**Task to complete:**
Among the entries, which lines carry the string "will"? Copy each of them.

**Data shown:**
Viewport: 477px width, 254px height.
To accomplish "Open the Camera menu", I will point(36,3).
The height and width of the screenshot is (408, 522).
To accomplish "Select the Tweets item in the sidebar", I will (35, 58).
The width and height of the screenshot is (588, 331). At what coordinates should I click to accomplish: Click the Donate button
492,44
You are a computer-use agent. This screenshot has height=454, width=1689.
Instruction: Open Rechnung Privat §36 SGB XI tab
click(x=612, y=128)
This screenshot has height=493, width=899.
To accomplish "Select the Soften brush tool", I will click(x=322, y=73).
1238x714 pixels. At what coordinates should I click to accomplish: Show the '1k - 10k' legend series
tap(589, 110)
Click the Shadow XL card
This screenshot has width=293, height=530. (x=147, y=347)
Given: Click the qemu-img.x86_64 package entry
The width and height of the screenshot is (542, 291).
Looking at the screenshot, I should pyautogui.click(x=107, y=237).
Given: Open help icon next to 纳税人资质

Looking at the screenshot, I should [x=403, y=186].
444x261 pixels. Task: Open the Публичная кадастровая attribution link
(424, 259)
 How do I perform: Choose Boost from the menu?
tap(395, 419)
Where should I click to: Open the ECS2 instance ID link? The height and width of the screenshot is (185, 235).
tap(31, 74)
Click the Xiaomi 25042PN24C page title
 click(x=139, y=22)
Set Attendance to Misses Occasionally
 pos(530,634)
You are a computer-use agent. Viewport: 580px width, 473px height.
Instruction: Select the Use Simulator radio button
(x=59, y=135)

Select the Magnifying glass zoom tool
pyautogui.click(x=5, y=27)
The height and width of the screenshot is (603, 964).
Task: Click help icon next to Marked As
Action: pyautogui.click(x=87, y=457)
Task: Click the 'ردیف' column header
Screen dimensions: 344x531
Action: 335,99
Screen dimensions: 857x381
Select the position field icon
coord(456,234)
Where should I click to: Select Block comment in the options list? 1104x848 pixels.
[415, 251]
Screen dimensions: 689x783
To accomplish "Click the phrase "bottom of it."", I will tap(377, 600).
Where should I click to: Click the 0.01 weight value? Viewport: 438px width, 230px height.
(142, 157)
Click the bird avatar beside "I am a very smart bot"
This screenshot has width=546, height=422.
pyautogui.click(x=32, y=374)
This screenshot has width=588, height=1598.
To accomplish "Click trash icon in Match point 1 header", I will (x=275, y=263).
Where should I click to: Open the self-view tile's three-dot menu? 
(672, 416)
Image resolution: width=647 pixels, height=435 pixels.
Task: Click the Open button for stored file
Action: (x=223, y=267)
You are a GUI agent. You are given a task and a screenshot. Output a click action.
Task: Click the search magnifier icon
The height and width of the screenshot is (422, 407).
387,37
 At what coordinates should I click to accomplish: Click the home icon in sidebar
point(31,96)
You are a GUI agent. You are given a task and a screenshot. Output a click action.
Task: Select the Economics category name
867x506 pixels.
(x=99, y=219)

**Reply:**
To accomplish "Open the Camera menu", I will point(36,3).
To accomplish "Select the Tweets item in the sidebar", I will (35, 58).
To accomplish "Select the Soften brush tool", I will click(x=322, y=73).
To accomplish "Click the phrase "bottom of it."", I will tap(377, 600).
To accomplish "Click trash icon in Match point 1 header", I will (x=275, y=263).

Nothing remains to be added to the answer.